Pacha Khan denies having fed information to the US military, but is quite open in the denunciation of his rivals. The opposition, he said, were Al Qaeda supporters, adding that the leader of the tribal council was the “No 1 Al Qaeda supporter”. “They are with Al Qaeda people in Gardez. They are Arabs and Chechens.” As far as he was concerned, “America has not made any mistake in its bombing.” Clearly the Zadran brothers have worked out that the surest way of dealing with their enemies in post-Taliban Afghanistan is to denounce them as “Al Qaeda people” and let the US military do the rest.

The US continued last week to baldly deny making any mistake in bombing the convoy. Chairman of the Joint Chiefs of Staff General Richard Myers stated on December 28: “We have nothing to indicate anything other than what we said before, and that that convoy was, again, leadership that was involved in this war on terrorism.” As well as exhibiting a callous disregard for human life, Myers’s statement raises a more fundamental issue.

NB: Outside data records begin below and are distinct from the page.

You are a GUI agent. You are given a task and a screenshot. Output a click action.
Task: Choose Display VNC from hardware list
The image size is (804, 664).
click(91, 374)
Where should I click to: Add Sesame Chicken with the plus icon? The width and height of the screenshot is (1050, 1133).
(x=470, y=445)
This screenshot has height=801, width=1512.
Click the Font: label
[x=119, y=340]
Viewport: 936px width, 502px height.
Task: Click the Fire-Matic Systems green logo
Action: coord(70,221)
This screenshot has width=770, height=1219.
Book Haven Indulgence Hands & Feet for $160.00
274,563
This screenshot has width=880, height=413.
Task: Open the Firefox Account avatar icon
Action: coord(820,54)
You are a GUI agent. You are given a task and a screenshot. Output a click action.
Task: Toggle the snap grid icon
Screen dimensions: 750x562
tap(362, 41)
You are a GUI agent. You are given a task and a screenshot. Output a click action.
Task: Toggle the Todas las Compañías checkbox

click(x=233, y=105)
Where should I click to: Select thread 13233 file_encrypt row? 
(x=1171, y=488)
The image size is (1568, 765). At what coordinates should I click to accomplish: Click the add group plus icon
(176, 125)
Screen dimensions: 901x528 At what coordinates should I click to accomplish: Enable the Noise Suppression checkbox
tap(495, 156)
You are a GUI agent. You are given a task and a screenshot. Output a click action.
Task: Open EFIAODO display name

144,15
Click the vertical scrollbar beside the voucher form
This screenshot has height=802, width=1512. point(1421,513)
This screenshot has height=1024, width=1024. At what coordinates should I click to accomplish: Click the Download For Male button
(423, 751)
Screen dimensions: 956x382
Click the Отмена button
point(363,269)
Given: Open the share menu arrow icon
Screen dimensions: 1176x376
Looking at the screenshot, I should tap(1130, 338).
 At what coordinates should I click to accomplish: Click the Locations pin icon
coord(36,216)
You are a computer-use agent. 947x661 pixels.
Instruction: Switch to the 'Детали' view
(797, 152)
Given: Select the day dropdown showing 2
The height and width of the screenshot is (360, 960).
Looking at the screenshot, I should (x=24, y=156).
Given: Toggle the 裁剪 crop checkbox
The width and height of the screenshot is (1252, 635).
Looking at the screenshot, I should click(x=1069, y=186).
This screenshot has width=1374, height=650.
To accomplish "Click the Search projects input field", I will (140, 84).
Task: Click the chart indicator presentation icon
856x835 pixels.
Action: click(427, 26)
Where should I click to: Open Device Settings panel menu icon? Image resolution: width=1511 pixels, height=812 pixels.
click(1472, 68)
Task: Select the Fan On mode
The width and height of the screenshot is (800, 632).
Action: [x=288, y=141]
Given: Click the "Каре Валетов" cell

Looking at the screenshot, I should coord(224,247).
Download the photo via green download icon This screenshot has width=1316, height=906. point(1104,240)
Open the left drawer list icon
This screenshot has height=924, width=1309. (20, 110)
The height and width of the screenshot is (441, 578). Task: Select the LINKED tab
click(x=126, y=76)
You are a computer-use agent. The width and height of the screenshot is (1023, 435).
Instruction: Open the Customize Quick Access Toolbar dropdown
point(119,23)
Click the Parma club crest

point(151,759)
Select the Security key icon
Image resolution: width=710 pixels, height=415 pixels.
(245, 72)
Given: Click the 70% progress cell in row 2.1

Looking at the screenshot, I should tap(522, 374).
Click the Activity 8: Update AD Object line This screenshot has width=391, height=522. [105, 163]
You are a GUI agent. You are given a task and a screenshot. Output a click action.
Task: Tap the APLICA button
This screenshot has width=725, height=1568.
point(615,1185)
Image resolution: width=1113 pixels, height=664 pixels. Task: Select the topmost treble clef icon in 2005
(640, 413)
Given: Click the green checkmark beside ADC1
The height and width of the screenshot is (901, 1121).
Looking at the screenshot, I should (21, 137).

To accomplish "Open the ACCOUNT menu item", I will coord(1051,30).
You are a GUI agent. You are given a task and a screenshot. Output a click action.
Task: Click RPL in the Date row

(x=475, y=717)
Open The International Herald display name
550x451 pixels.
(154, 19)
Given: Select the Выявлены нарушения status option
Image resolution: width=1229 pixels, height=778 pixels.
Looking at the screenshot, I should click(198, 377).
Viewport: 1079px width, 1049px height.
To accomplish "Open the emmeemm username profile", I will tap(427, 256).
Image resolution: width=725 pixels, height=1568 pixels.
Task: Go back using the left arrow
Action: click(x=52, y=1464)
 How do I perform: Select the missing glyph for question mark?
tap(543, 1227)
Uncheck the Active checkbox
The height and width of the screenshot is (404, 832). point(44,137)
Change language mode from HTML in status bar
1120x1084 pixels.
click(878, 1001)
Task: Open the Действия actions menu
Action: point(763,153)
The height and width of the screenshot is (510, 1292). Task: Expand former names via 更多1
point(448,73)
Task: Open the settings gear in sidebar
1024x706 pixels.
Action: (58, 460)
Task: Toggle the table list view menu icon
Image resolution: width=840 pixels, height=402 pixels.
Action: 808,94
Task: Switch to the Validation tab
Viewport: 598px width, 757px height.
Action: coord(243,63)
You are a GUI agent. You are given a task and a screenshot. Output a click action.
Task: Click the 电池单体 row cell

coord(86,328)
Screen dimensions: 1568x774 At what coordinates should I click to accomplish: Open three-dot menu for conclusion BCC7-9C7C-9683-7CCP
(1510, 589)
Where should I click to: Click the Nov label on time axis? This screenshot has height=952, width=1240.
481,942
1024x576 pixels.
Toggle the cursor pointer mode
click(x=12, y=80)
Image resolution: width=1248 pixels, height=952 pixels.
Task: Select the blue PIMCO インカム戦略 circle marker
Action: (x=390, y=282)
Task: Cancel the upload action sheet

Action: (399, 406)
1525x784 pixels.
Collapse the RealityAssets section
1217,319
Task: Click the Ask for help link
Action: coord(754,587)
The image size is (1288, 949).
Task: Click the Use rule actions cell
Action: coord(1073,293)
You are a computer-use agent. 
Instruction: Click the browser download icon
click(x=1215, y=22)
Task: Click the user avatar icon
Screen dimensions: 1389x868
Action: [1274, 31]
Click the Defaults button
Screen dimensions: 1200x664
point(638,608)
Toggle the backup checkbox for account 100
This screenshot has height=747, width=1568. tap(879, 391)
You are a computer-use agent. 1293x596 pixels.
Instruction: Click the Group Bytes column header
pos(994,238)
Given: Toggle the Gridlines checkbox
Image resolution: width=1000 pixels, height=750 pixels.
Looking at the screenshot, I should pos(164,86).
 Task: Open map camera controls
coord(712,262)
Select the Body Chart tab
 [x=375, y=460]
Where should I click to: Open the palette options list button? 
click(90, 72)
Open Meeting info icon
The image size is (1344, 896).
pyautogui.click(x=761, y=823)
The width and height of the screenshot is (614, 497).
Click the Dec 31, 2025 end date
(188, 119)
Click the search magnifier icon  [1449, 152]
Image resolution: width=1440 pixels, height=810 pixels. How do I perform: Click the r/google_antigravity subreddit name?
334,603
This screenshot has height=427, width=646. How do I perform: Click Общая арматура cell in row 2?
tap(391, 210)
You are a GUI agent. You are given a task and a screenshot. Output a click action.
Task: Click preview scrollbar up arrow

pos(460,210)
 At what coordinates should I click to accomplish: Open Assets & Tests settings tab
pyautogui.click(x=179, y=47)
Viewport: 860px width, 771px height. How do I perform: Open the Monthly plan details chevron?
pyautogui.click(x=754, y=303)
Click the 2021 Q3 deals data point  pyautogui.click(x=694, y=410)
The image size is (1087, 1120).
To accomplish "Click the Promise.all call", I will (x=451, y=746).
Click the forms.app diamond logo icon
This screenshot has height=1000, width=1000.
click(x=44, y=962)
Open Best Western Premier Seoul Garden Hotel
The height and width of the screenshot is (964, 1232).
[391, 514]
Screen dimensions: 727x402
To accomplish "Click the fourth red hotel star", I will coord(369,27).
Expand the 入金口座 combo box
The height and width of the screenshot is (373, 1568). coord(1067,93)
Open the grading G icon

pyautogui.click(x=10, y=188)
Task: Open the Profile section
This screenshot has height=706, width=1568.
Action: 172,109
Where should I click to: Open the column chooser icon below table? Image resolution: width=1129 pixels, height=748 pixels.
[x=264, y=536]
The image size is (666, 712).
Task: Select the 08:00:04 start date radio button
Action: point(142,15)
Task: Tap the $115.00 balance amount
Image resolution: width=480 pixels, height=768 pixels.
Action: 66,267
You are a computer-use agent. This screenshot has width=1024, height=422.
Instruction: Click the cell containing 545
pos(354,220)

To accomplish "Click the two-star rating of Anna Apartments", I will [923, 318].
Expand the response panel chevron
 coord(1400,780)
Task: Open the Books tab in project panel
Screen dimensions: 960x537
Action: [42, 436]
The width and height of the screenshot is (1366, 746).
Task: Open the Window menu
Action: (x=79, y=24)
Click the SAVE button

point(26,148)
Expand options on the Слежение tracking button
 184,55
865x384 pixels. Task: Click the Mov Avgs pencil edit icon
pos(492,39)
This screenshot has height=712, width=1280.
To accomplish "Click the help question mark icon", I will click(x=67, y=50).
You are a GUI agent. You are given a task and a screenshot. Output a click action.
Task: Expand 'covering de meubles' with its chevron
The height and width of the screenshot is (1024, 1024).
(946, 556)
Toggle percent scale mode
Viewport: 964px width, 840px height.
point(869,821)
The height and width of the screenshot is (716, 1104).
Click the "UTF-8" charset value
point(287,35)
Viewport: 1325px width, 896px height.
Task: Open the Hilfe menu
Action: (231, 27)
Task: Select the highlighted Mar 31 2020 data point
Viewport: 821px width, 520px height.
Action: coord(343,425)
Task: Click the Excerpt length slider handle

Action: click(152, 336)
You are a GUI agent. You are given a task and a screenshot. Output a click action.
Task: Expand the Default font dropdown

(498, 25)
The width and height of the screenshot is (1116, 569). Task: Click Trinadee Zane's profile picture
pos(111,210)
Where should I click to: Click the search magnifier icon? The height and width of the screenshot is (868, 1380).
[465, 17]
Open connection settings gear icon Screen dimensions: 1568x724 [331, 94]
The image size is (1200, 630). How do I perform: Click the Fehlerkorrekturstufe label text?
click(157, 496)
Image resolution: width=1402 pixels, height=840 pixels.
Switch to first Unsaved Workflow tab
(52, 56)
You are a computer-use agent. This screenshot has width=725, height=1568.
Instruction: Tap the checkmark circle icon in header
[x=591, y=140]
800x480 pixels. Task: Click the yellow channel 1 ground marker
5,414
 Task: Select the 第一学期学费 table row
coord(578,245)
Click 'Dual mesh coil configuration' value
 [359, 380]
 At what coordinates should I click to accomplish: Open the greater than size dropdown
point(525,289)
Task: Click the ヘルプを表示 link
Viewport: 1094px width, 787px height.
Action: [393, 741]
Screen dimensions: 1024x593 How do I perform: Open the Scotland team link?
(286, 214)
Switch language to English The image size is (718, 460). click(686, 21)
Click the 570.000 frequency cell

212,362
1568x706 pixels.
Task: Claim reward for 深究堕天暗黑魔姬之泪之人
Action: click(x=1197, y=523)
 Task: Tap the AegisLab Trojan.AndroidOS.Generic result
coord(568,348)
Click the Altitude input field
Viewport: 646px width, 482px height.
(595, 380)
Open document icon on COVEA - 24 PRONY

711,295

Just who are the “terrorists” in a region where loyalties are notoriously changeable and the subject of financial inducement? Is every Pashtun leader and tribal chief who ever supported the Taliban or held a minor post in their administration to be held responsible for the September 11 attacks on New York and Washington? If that were the case then the US-backed Karzai could just as well be branded a terrorist for providing the Taliban with money and arms in the early years of its rule.

The very looseness with which the term “terrorist” is applied underscores its political purpose—to provide the pretext for the unrestricted operation of the US military in a campaign which bears less and less relationship to even its own stated aim of “rooting out” the Al Qaeda and Taliban leadership. Even if bin Laden and Taliban leader Mullah Omar are caught or killed, Washington can continue to use second or third rank Taliban officials as the excuse for a continuing military operation that is bound up with other objectives: US strategic and economic aims in Central Asia and the Bush administration’s political needs at home.

Those who continue to bear the brunt of the US “war on terrorism” are the scores of Afghans who are killed, maimed or driven from their homes.